# Task:
Take every line from the entries below that includes the word "computer" and copy it.

# Provided records:
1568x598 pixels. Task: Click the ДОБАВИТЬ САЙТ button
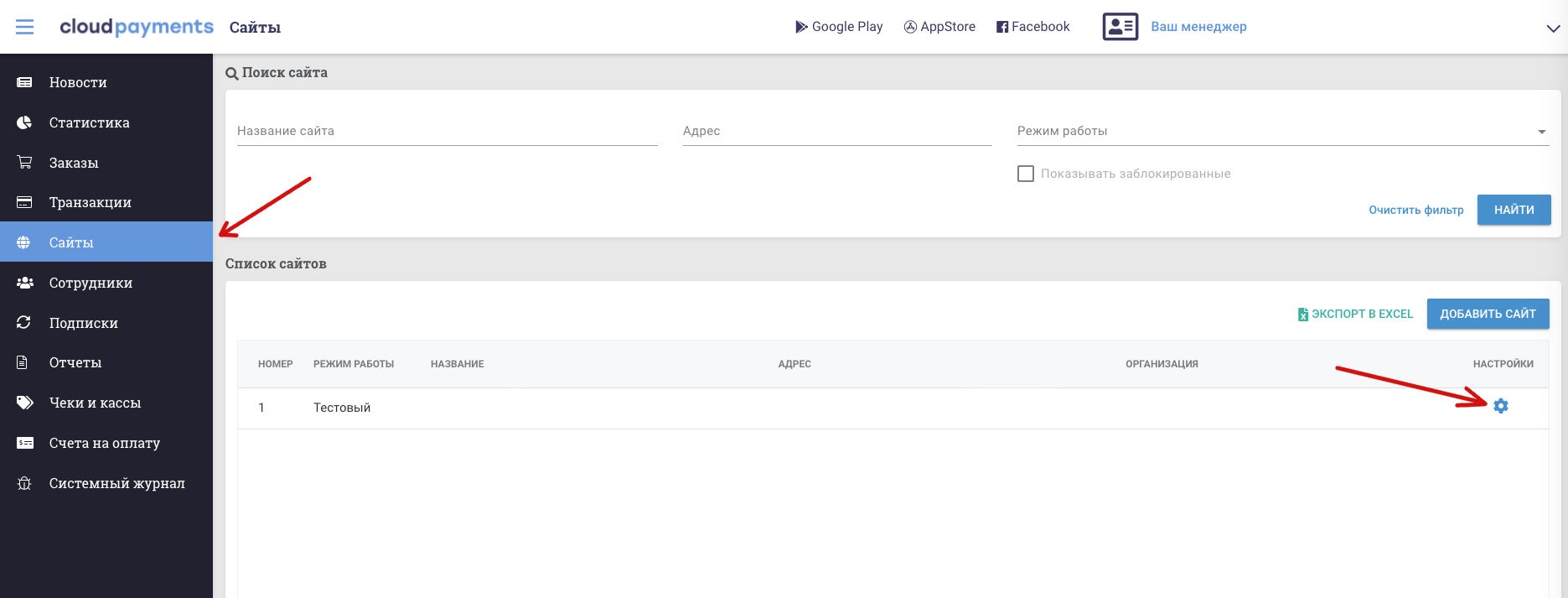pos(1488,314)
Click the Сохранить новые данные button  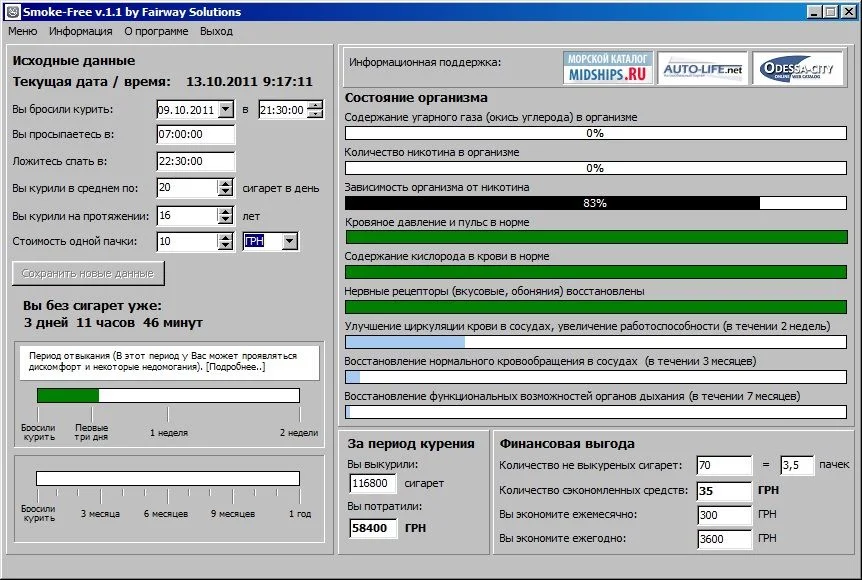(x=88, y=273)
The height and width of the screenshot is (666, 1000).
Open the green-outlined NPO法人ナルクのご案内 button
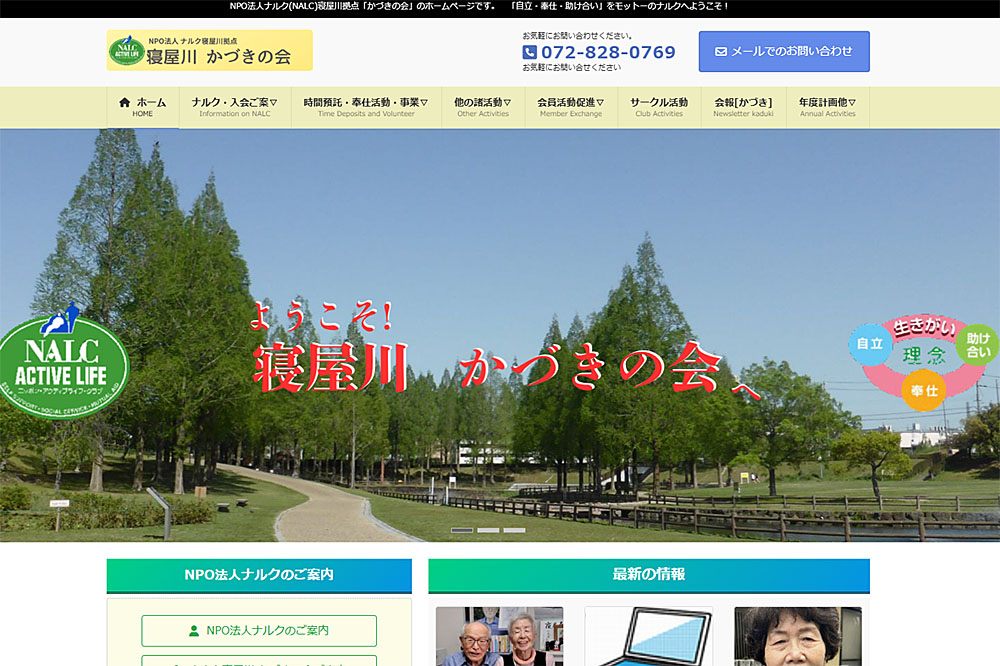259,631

--

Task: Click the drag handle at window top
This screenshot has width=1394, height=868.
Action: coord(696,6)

--

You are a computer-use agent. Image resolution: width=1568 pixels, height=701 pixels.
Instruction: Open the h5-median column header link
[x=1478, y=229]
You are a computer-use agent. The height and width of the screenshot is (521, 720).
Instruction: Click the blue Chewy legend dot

# Solution to this exercise:
You are a computer-use agent. Image resolution: width=1568 pixels, height=701 pixels.
You are a computer-use agent. The height and width of the screenshot is (521, 720).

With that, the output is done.